[Dataset entries]
####
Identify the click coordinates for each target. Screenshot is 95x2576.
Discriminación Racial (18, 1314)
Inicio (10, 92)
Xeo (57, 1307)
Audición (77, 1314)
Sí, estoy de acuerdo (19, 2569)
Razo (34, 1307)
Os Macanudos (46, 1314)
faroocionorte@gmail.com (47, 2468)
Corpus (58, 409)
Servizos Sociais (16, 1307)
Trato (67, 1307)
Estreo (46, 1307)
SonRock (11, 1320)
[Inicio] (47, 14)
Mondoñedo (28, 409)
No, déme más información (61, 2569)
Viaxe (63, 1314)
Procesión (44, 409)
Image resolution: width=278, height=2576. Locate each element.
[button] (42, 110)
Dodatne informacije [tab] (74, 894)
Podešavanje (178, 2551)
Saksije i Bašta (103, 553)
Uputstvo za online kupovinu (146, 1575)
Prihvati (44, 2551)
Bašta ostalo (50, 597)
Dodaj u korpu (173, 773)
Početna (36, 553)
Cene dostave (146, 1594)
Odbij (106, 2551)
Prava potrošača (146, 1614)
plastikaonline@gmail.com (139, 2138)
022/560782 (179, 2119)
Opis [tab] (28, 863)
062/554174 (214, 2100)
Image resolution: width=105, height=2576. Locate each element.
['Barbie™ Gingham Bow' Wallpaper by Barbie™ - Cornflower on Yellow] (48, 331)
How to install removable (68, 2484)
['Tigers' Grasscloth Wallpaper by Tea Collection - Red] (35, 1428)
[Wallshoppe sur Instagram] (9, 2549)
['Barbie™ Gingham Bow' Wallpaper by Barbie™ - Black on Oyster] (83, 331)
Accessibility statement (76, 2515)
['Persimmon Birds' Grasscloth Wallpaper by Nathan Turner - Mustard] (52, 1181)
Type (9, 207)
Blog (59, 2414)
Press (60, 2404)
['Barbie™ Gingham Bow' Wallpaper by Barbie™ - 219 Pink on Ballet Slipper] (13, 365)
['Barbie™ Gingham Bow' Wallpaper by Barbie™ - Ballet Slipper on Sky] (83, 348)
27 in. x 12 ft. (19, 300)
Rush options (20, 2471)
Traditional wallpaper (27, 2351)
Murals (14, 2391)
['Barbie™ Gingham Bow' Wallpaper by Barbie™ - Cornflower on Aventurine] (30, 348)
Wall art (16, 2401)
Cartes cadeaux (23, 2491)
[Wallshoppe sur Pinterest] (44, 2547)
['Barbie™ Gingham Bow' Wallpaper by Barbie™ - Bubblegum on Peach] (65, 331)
####
▶ **Your instructions**:
Output only an exact transcription of the lines above from the one with "Razo (34, 1307)" up to and including the one with "Image resolution: width=105, height=2576.".

▶ **Result**:
Razo (34, 1307)
Os Macanudos (46, 1314)
faroocionorte@gmail.com (47, 2468)
Corpus (58, 409)
Servizos Sociais (16, 1307)
Trato (67, 1307)
Estreo (46, 1307)
SonRock (11, 1320)
[Inicio] (47, 14)
Mondoñedo (28, 409)
No, déme más información (61, 2569)
Viaxe (63, 1314)
Procesión (44, 409)
Image resolution: width=278, height=2576. Locate each element.
[button] (42, 110)
Dodatne informacije [tab] (74, 894)
Podešavanje (178, 2551)
Saksije i Bašta (103, 553)
Uputstvo za online kupovinu (146, 1575)
Prihvati (44, 2551)
Bašta ostalo (50, 597)
Dodaj u korpu (173, 773)
Početna (36, 553)
Cene dostave (146, 1594)
Odbij (106, 2551)
Prava potrošača (146, 1614)
plastikaonline@gmail.com (139, 2138)
022/560782 (179, 2119)
Opis [tab] (28, 863)
062/554174 (214, 2100)
Image resolution: width=105, height=2576. Locate each element.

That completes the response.